GIVEN REQUEST 1 | Translate this sentence from the article on reseeding the burned forest into Spanish: "The fire destroyed vegetation that prevented soil erosion."
GIVEN REQUEST 2 | Carry on the article on reseeding the burned forest below, picking up right after its final sentence.
**** PROVIDED TEXT ****
YOU ARE HERE: LAT HomeCollections

Reseeding of Forest an Attempt to Protect Trout

October 12, 1986|DENISE-MARIE SANTIAGO | Times Staff Writer

When a July fire ravaged 3,900 acres in Angeles National Forest, the beleaguered wild trout in the West Fork of the San Gabriel River faced a new menace.

The fire destroyed vegetation that prevented soil erosion. Officials fear that soil runoffs and sedimentation will cover the gravel where the fish spawn, fill holes where the fish gather and kill insects on which the fish feed.

In an effort to protect the spawning grounds, the U.S. Forest Service this week will begin reseeding 403 acres of the burned area to replace the lost grass.

"We know we can't save them all, but we can reduce the damage," said Max Copenhagen, a water-quality specialist for the Forest Service.

Slowing the Flow

Additional steps will be taken to help the trout. Later this year, rocks will be dumped into the creek bed of Big Mermaids Canyon to slow the water flow of the tributary into the West Fork to decrease erosion and sediment build-up. And next spring, gabions, wire baskets filled with rocks, will be placed in the West Fork to help filter mud and debris.
**** EXCERPTED DATA ****
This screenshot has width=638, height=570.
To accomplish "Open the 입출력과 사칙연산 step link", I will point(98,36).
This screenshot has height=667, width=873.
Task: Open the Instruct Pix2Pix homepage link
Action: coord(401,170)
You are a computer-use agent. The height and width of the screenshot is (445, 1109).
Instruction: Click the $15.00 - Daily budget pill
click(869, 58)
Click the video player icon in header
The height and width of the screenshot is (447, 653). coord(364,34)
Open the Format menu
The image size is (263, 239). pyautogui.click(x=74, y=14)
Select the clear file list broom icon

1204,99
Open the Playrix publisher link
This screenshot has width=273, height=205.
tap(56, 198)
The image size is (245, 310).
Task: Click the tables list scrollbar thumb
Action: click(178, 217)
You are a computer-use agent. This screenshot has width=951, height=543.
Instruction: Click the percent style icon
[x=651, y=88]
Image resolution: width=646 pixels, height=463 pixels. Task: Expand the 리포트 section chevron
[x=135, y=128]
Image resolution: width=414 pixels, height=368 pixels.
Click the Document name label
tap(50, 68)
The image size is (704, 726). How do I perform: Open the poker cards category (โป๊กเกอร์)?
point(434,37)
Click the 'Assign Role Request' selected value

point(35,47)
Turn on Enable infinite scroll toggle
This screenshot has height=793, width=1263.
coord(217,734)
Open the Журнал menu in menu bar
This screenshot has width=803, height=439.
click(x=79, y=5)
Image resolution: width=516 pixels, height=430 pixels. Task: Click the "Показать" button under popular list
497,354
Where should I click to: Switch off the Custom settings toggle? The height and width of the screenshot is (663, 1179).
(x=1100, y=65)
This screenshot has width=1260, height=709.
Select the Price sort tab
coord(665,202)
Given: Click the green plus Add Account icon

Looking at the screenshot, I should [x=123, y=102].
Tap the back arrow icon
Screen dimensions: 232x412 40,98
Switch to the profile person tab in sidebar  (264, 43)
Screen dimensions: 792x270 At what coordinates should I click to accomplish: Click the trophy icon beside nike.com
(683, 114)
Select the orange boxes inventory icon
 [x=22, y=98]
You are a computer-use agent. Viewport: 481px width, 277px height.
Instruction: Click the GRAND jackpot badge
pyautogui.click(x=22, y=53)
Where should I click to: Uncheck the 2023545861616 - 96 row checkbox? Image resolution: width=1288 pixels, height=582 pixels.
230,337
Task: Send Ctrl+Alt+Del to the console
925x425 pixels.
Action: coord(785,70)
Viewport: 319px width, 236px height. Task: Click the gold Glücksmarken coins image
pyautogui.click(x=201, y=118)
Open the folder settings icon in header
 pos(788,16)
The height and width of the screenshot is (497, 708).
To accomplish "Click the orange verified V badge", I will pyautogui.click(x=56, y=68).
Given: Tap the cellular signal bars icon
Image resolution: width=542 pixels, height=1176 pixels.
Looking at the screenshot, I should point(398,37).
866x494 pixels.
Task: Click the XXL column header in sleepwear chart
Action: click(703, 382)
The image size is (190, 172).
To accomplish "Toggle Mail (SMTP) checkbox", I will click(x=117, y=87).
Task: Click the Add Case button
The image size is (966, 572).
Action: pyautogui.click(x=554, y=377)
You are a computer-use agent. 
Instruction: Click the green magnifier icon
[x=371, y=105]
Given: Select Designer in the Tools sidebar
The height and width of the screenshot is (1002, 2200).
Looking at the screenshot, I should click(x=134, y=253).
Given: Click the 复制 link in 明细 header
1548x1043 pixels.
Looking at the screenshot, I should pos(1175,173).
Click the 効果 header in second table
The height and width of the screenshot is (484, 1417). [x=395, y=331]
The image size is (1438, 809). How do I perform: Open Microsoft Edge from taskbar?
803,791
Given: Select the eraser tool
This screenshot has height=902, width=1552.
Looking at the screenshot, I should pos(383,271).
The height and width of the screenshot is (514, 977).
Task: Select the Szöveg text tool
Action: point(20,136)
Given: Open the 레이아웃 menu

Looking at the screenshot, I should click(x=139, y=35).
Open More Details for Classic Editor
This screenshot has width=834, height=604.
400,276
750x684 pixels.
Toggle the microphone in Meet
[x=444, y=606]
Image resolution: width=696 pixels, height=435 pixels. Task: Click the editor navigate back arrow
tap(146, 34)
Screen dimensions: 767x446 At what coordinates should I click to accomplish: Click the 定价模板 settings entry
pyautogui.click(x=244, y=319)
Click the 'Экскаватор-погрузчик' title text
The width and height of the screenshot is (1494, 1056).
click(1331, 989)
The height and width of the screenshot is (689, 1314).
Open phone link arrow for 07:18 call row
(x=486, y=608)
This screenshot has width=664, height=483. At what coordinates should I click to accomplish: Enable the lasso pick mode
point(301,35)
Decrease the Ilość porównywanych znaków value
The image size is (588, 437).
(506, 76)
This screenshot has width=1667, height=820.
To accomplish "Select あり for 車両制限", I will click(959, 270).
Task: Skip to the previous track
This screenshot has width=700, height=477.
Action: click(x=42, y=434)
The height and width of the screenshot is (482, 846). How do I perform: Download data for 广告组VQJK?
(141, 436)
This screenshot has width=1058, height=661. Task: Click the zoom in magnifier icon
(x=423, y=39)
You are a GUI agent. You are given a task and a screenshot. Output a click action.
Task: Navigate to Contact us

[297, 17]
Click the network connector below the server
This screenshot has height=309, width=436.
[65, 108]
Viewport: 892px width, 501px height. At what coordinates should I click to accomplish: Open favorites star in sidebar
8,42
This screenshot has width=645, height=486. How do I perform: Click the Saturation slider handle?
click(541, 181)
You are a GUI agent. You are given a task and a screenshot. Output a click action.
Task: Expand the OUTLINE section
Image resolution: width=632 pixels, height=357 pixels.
****
RESPONSE 1 | El incendio destruyó la vegetación que evitaba la erosión del suelo.

RESPONSE 2 |
The rehabilitation effort will cost $28,000, with half of the money going for the reseeding project, Copenhagen said.

The fire was the latest threat to the trout in the picturesque mountain stream, one of the few areas left in Southern California where the fish breed and one of the 30 most heavily fished streams in the state.

While testing valves in Cogswell Dam last March, the Los Angeles County Department of Public Works released a wall of water that crushed thousands of trout eggs, washed away gravel beds used by the fish as spawning grounds and killed or dispersed insects needed by the fish for survival.

Lost Generation

"It was right at the time that the fish had put down their eggs, so it just wiped away the spawn for the whole year," said Henry Palmer, president of the Pasadena Casting Club.

The group was active in restoring the West Fork after the Los Angeles County Flood Control District (now a Department of Public Works subdivision) released water carrying tons of silt into the West Fork during 1981 repairs to Cogswell Dam, north of Azusa. About 200,000 cubic yards of silt from a reservoir behind the dam destroyed the seven-mile-long habitat for an estimated 24,000 trout, killing or displacing thousands of fish, according to Department of Fish and Game officials.

As many as 18,000 people fish the stream each year and another 32,000 visit the creek for other activities, such as photography and bird-watching, according to Jim Edmonson of California Trout, a group that works to protect trout resources in the state.

Edmonson said the stream has been recognized as a premier trout fishery since before the Civil War.

Clean Environment

"It's a clean environment, there's no litter and the fish you catch there are basically all born in the creek," said Edmonson.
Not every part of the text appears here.